Friday, May 5, 2017

The Port Mann Bridge was doomed to fail financially because ....? of the lack of traffic. 2009 report

The BC Liberals just can't apologize straight out for placing tolls on Metro Vancouver bridges, with the one exception, this election promise of a $500 ceiling.

.......

  "The folly of being seduced by availability payment mechanisms for PPP roads"

September 23, 2009

Robert Bain: In support of user-paid tolls

The Macquarie Infrastructure Group (MIG) labels itself "one of the largest private developers of toll roads in the world", a claim substantiated by the fact that this particular infrastructure fund operates nine separate assets in six different countries.  One of these assets alone is a 2,200km toll road network in France.

However, MIG's recently released full-year financial results made for sobering reading.  Valuation write-downs were this year's theme.  Westlink M7 (Australia) down from A$802m (US $668m) in 2008 to A$359m in 2009; Chicago's Skyway and the Indiana Toll Road (USA) down from A$236m to A$148m and A$344m to A$98m respectively; while the UK's M5 Toll skydived from A$2.2b to A$412m.

The whole portfolio suffered a 40% drop in assets value, crashing from A$8.6b to A$5.1b in just one year.
The reason?

Traffic performance that failed to match expectations features large.

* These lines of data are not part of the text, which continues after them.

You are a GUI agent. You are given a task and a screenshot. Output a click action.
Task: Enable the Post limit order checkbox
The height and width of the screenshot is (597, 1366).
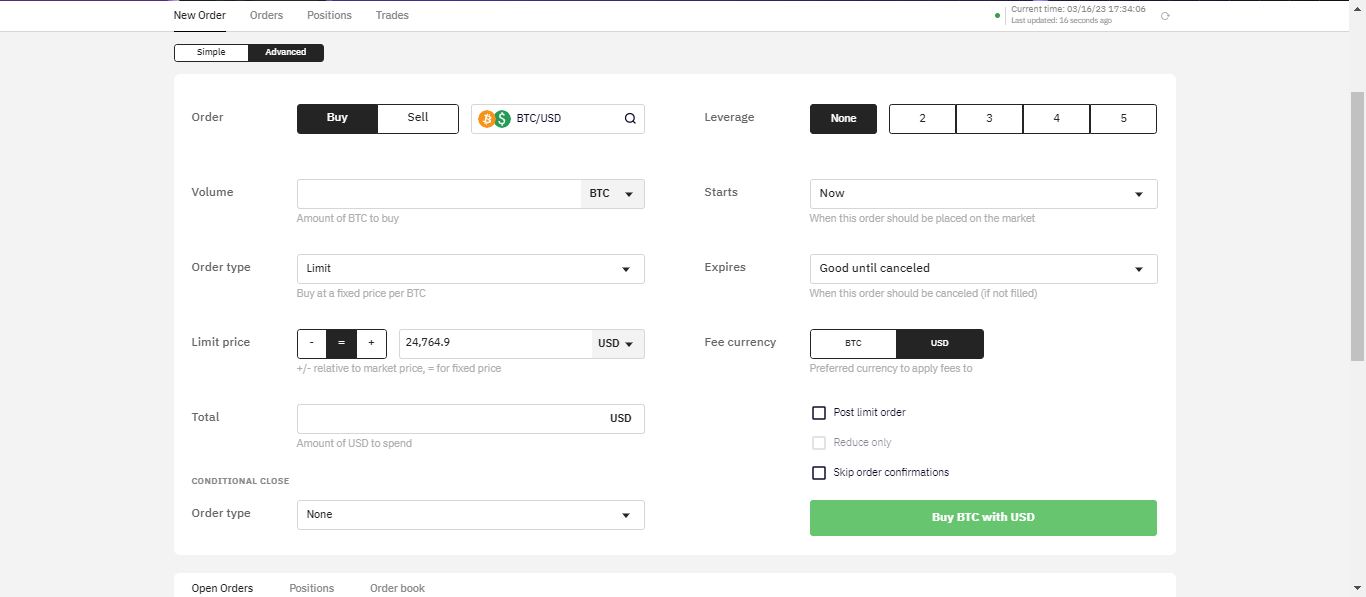tap(819, 413)
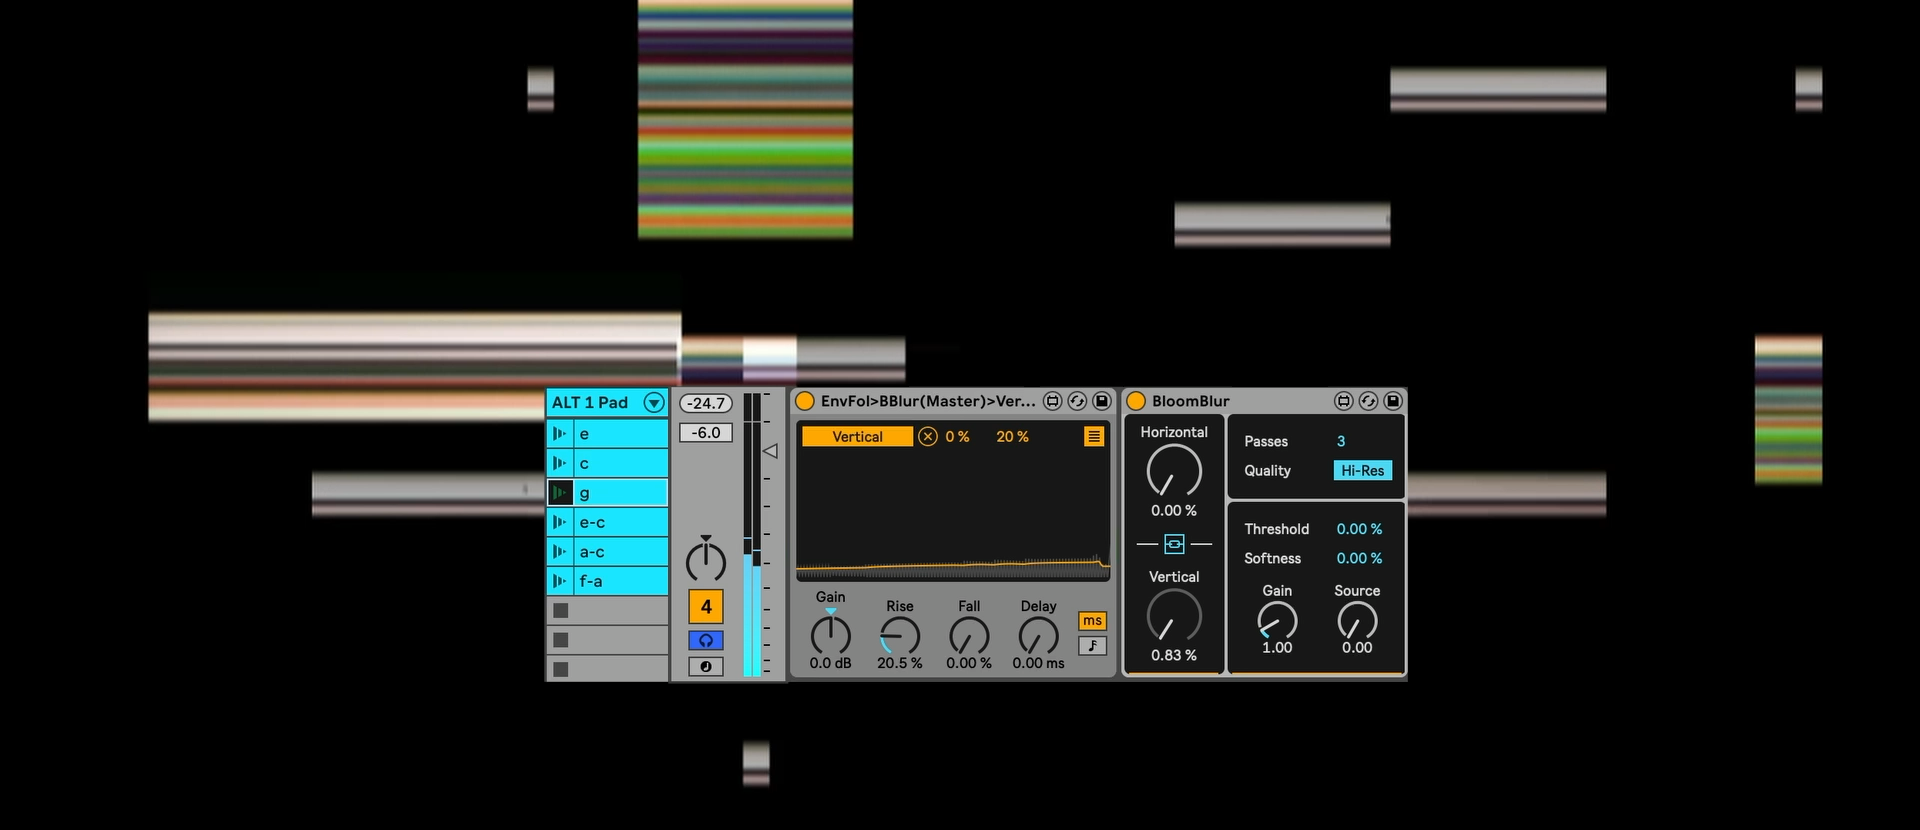Toggle the EnvFol device activator on/off

point(805,401)
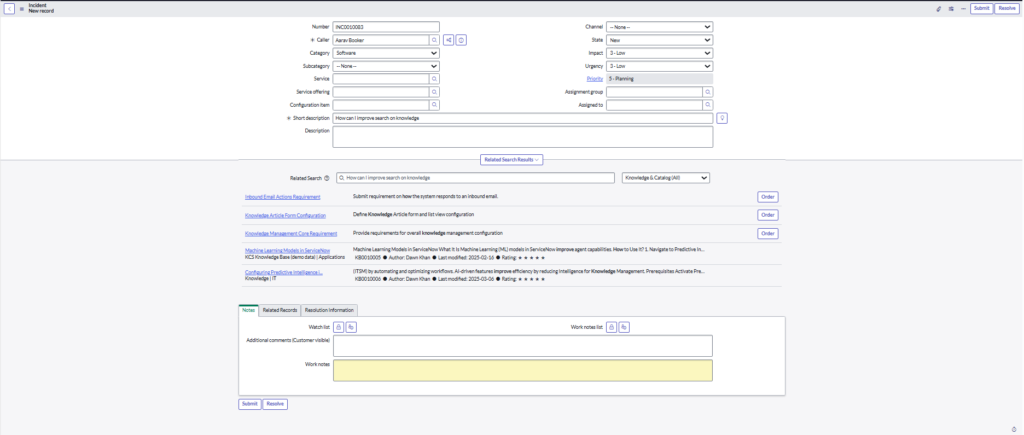
Task: Switch to the Related Records tab
Action: coord(279,310)
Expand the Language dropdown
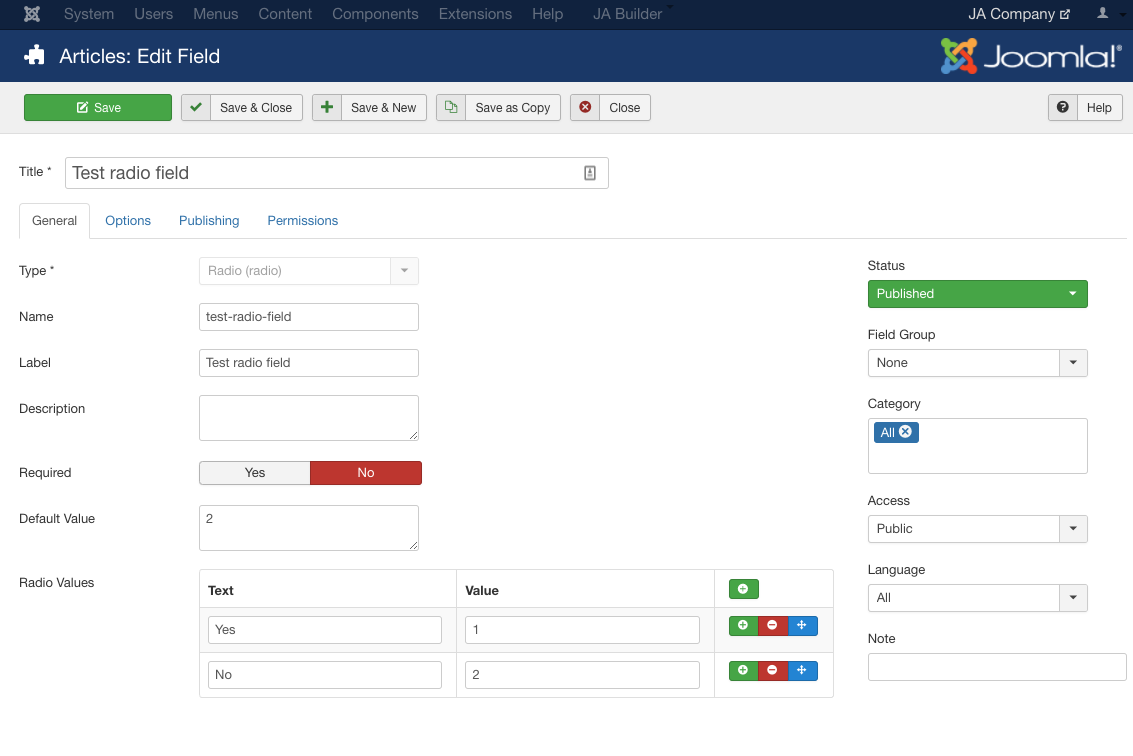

Macquarie is not the only toll road operator to be suffering in the current climate.  But before we declare that the model is broken, as some would have us believe, let's be very clear about which model we're referring to. 
 Snip
Commentators have labelled the phenomenon 'silting-up'.  That's what happens when you buy infrastructure, such as roads, on the government's credit card, rather than exploring what consumers might actually be willing to pay for premium facilities like user-paid toll roads.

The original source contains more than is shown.